These transactions might have been legally styled treasonable, but loyalty had lost its influence, and power its terrors. Firm and disinterested, intrepid and united, they stood ready to submit to the chances of war, and to sacrifice their devoted lives to preserve inviolate, and to transmit to posterity, the inherent rights of men, conferred on all by the God of nature, and the privileges of Englishmen, claimed by Americans from the sacred sanctions of compact.
When the measures agitated in the secret conference were laid before the house of representatives, one of the members a devotee to all governors, pretended a sudden indisposition, and requested [137] leave to withdraw; he pleaded the necessities of nature, was released from his uneasy confinement, and ran immediately to governor Gage with information of the bold and high-handed proceedings of the lower house. The governor not less alarmed than the sycophant, at these unexpected manæuvers, instantly directed the secretary to dissolve the assembly by proclamation.

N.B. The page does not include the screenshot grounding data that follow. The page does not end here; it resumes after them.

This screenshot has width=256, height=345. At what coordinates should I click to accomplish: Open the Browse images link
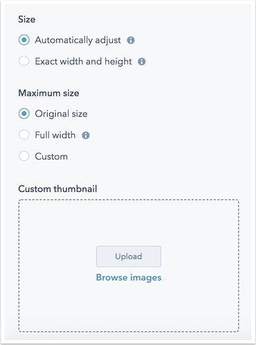click(129, 277)
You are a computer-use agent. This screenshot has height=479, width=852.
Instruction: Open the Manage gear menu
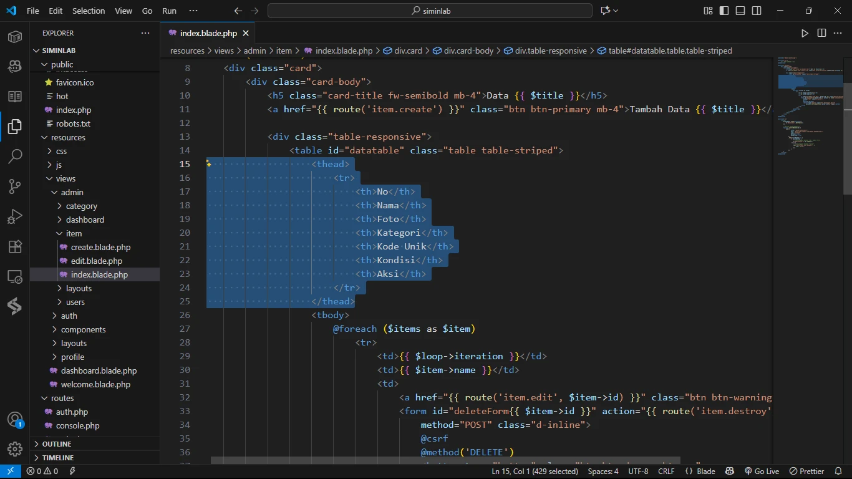click(15, 448)
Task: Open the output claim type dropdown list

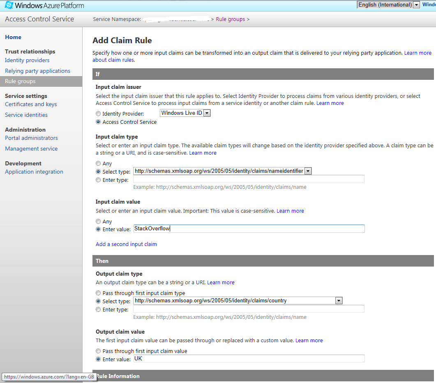Action: (x=339, y=300)
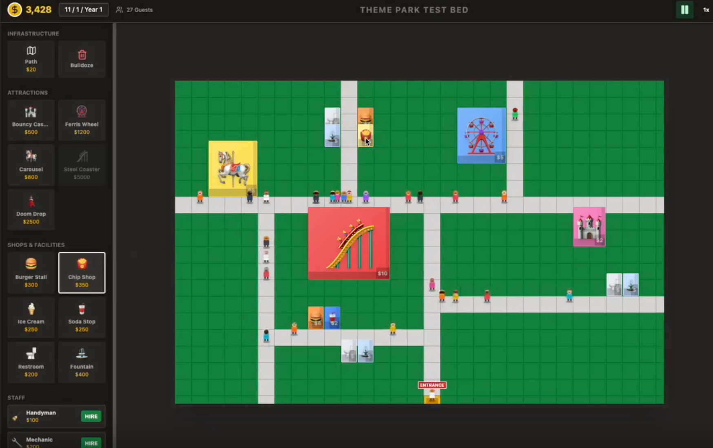The height and width of the screenshot is (448, 713).
Task: Choose the Restroom facility
Action: [x=31, y=362]
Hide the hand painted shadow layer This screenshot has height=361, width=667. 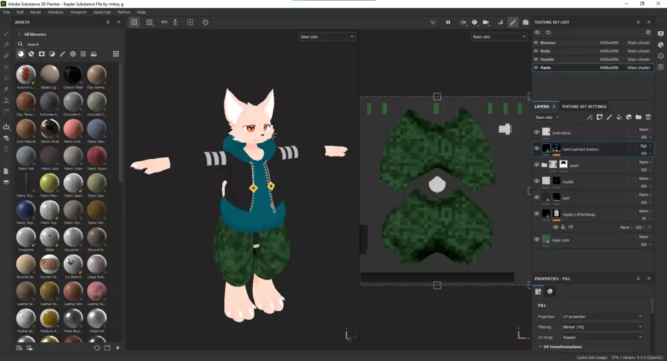tap(537, 149)
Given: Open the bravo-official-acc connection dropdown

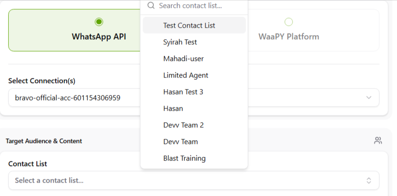Looking at the screenshot, I should click(x=74, y=98).
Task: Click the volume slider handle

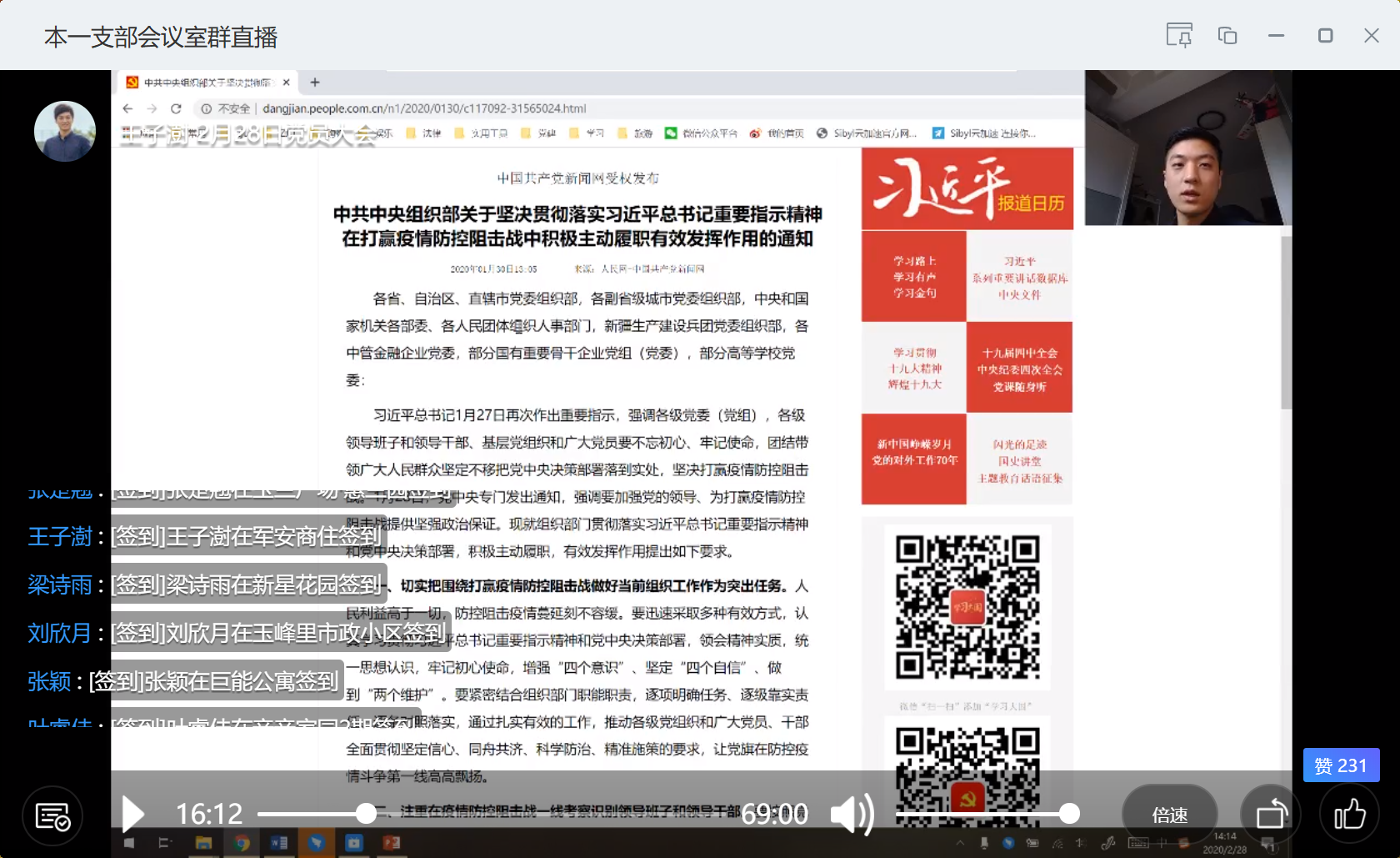Action: coord(1070,814)
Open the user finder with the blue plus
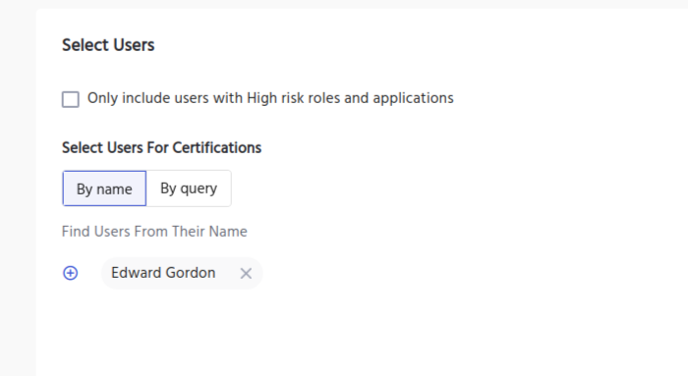 coord(70,273)
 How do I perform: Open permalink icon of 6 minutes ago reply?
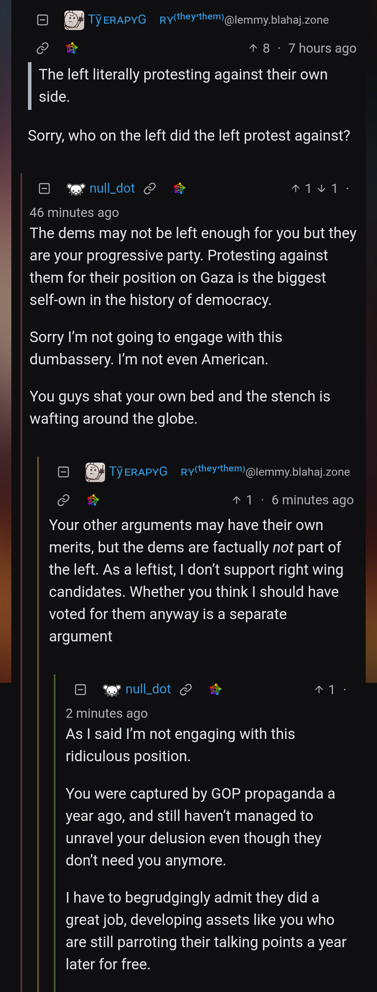coord(63,500)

Finding the doors of the house closed, and no prospect of admittance for him, the secretary desired the door-keeper to acquaint the house he had a message from the governor, and requested leave to deliver it. The speaker replied, that it was the order of the house, that no one should be permitted to enter on any pretence whatever, before the business they were upon was fully completed. Agitated and embarrassed, the secretary then read on the stairs a proclamation for the immediate dissolution of the general assembly.
The main point gained, the delegates for a congress chosen, supplies for their support voted, and letters to the other colonies requesting them to accord in these measures, signed by the speaker, the members cheerfully dispersed, and returned to their constituents, satisfied, that notwithstanding the precipitant dissolution of the assembly, they had done all that the circumstances [138] of the times would admit, to remedy the present, and guard against future evils.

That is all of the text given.